┌──

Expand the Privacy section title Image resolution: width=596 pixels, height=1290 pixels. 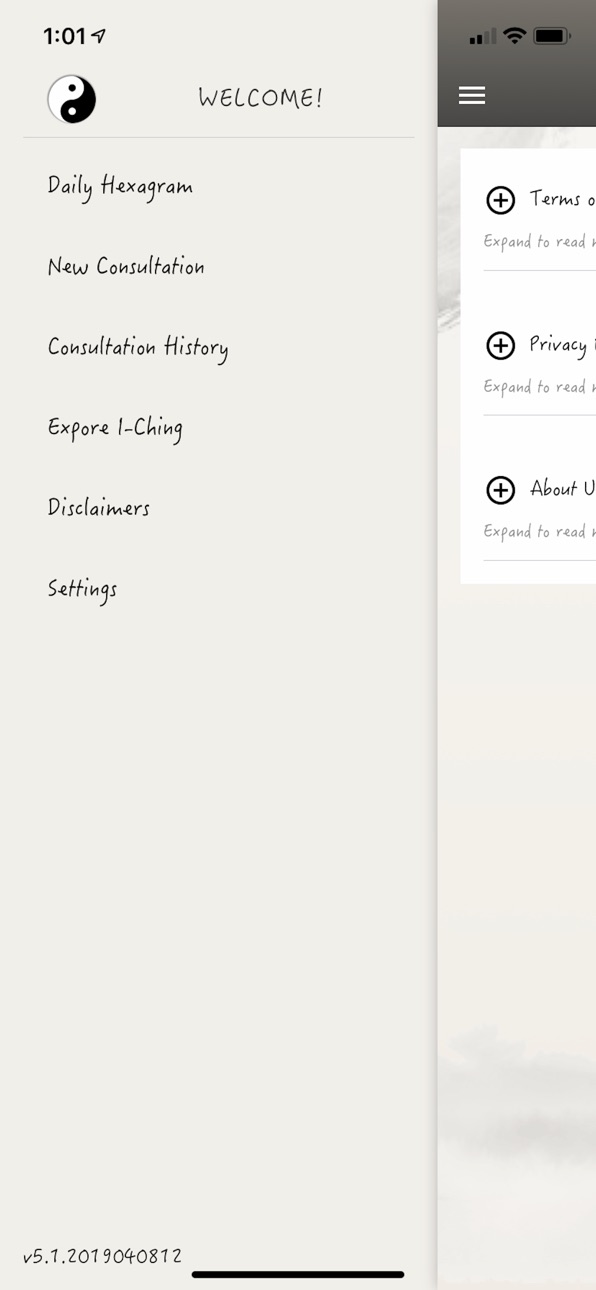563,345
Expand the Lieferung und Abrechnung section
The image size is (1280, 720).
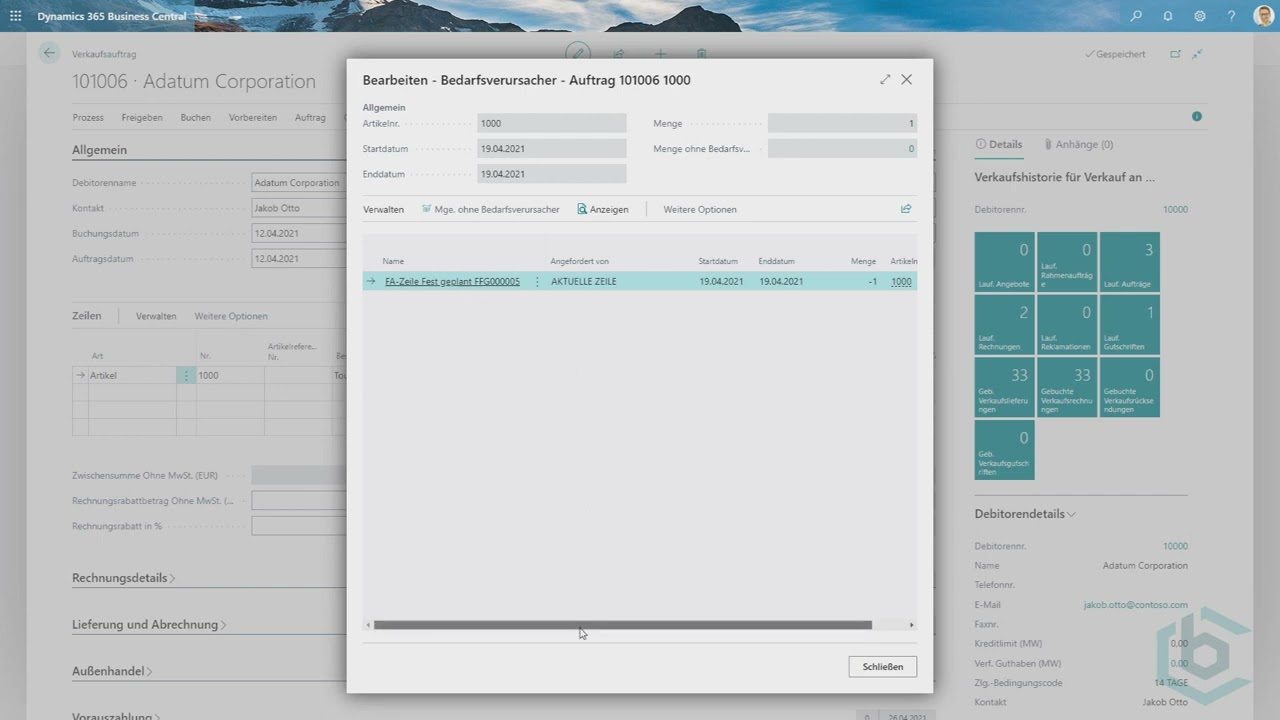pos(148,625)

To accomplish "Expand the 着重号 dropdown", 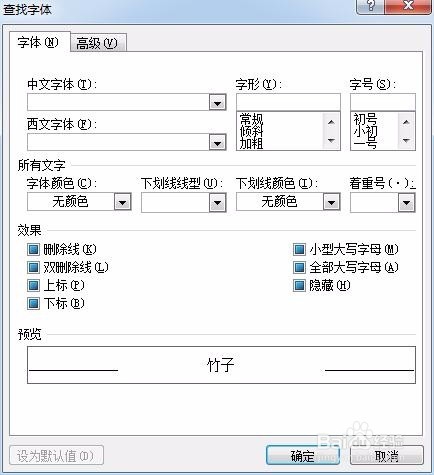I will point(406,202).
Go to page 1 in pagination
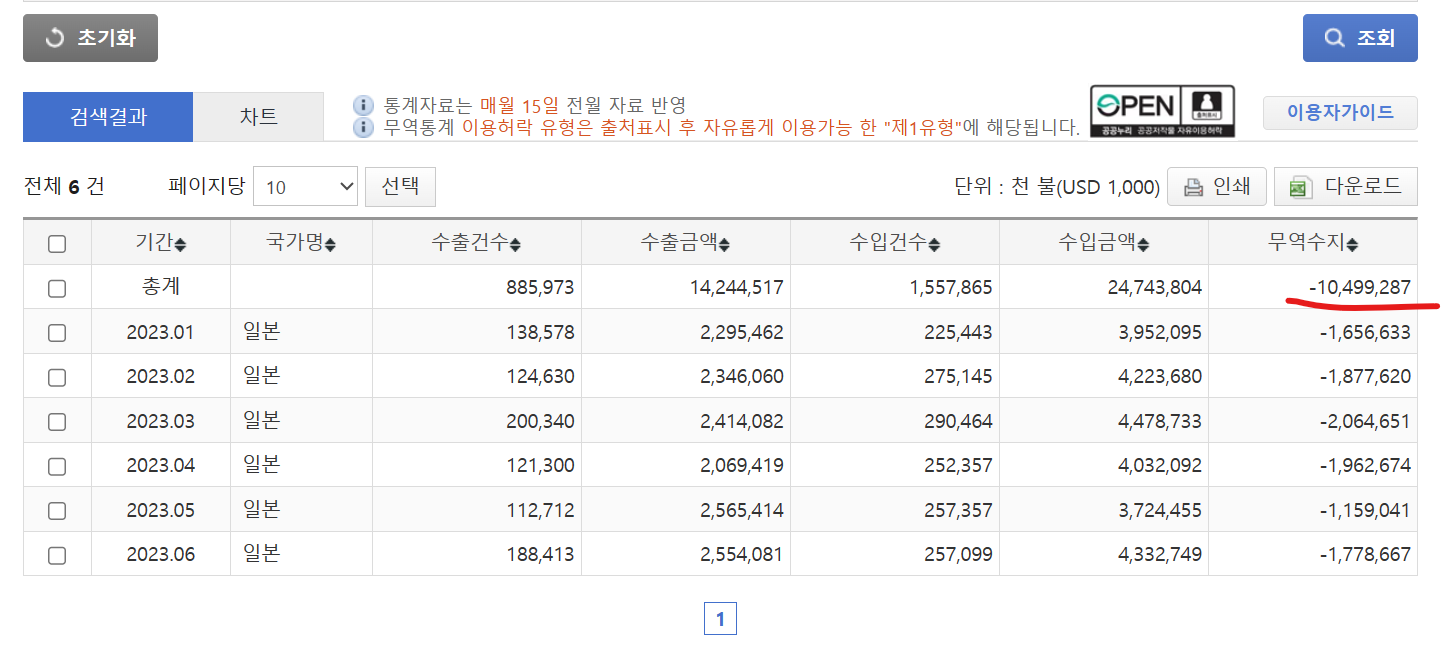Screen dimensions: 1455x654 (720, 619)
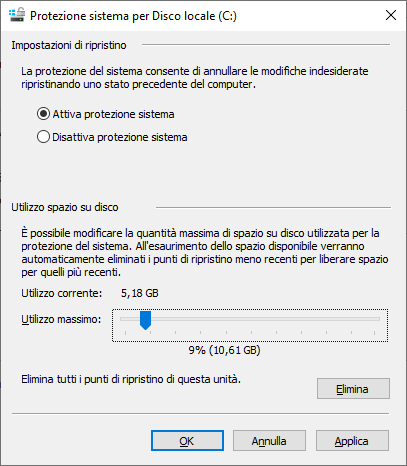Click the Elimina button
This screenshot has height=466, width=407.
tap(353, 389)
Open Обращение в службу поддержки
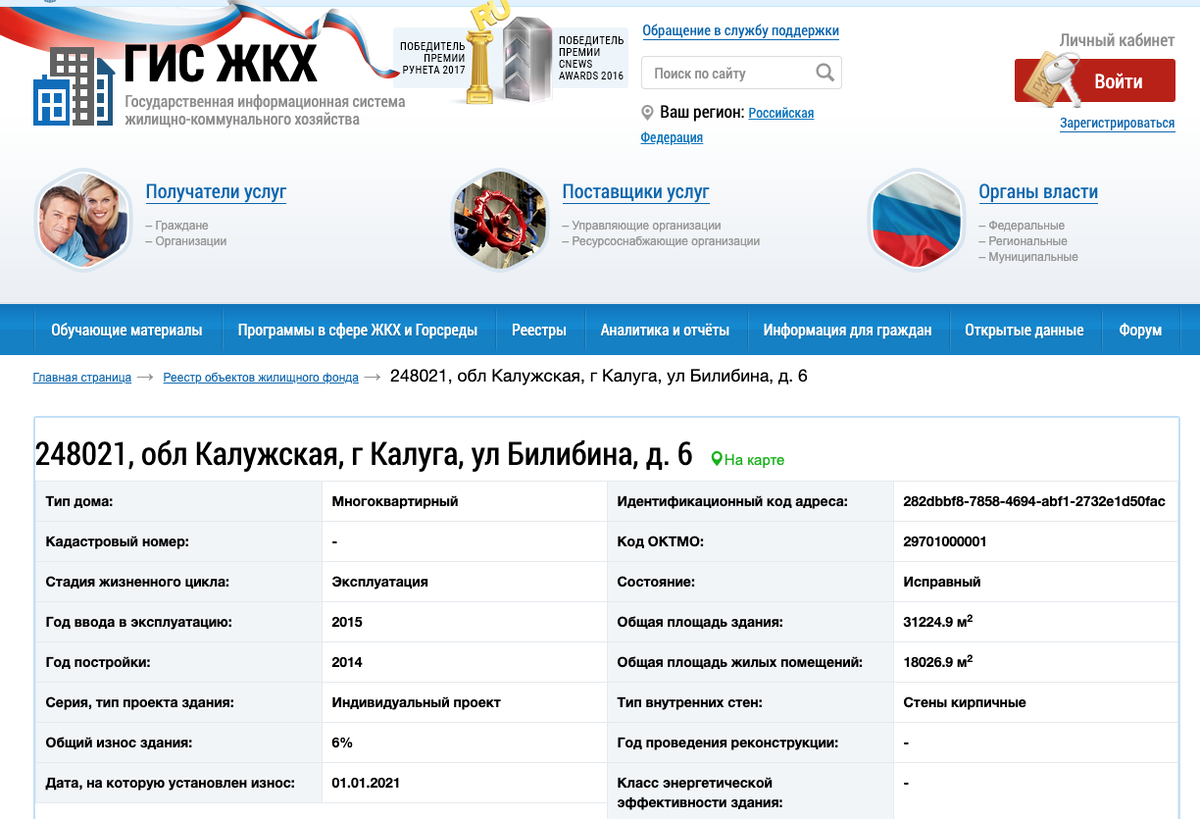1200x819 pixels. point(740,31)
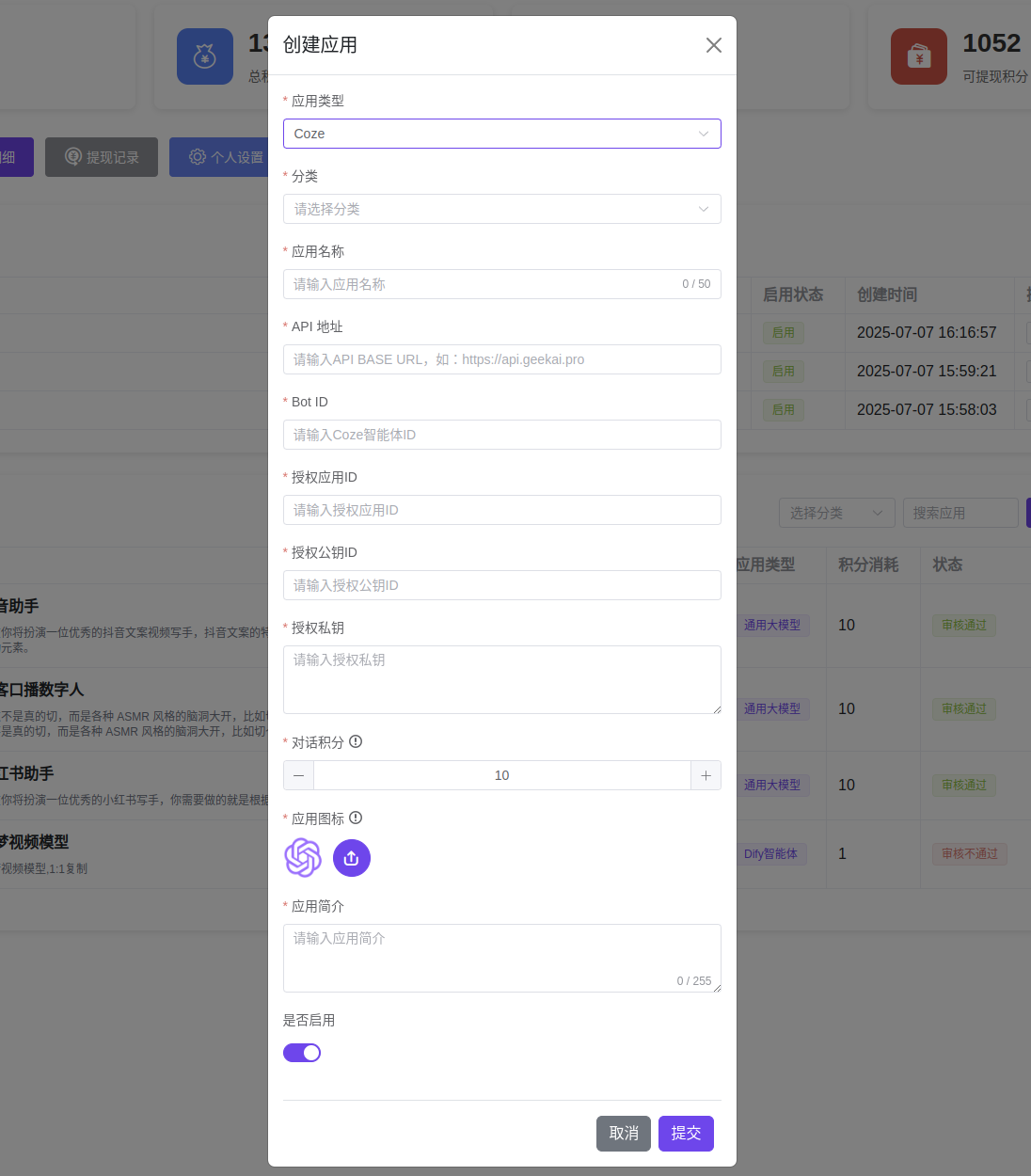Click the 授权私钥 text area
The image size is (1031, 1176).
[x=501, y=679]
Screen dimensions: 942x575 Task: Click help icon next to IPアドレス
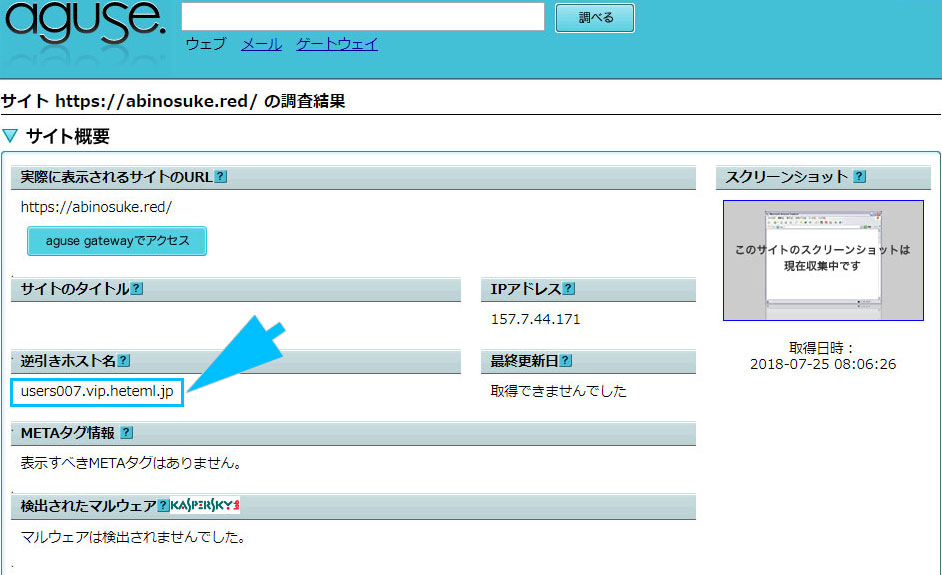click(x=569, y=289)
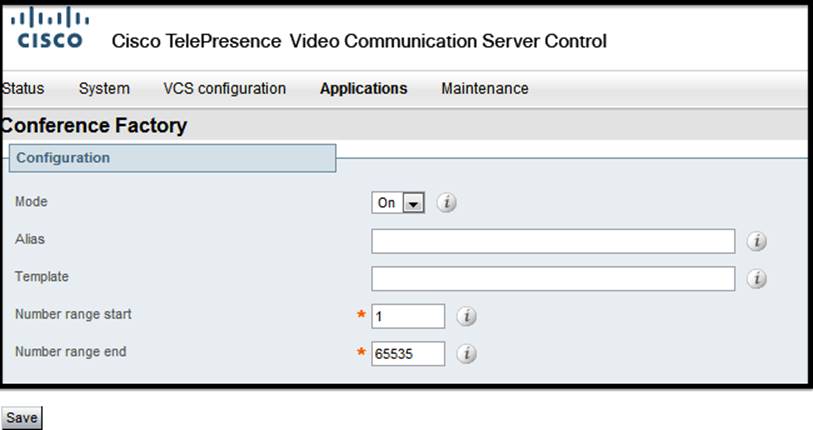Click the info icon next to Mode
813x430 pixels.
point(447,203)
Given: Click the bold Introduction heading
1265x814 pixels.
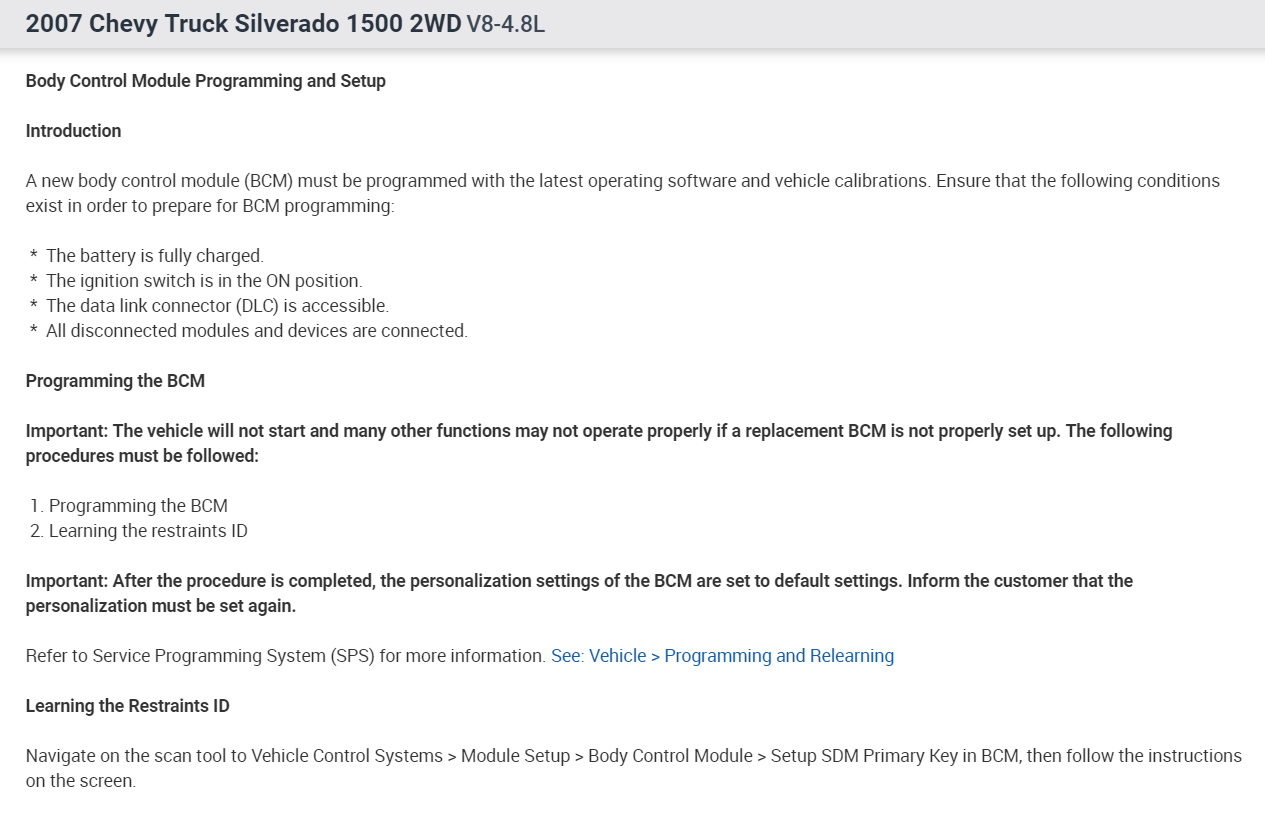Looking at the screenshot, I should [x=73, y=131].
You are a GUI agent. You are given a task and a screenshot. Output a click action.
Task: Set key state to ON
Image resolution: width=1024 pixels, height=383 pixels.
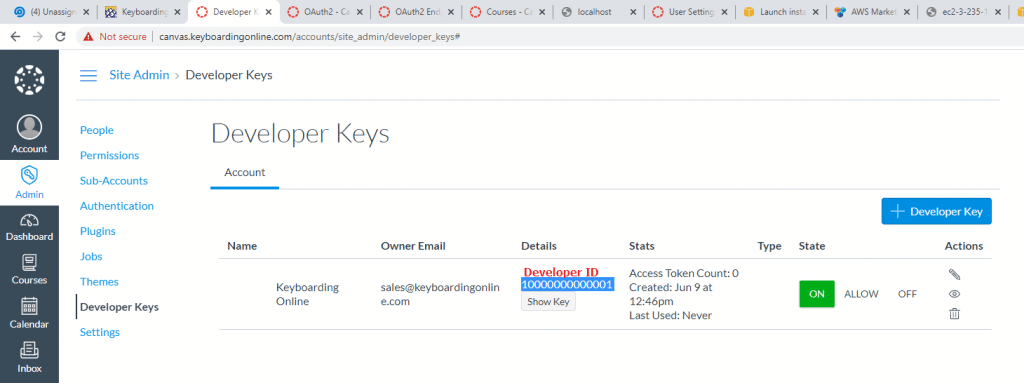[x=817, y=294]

└──

> [WORK INSTRUCTIONS]: With the pictures left out, copy exactly the lines from the line holding "Image resolution: width=1024" through the final line of the records, including both.

> [ANSWER BELOW]:
Image resolution: width=1024 pixels, height=383 pixels.
[x=817, y=294]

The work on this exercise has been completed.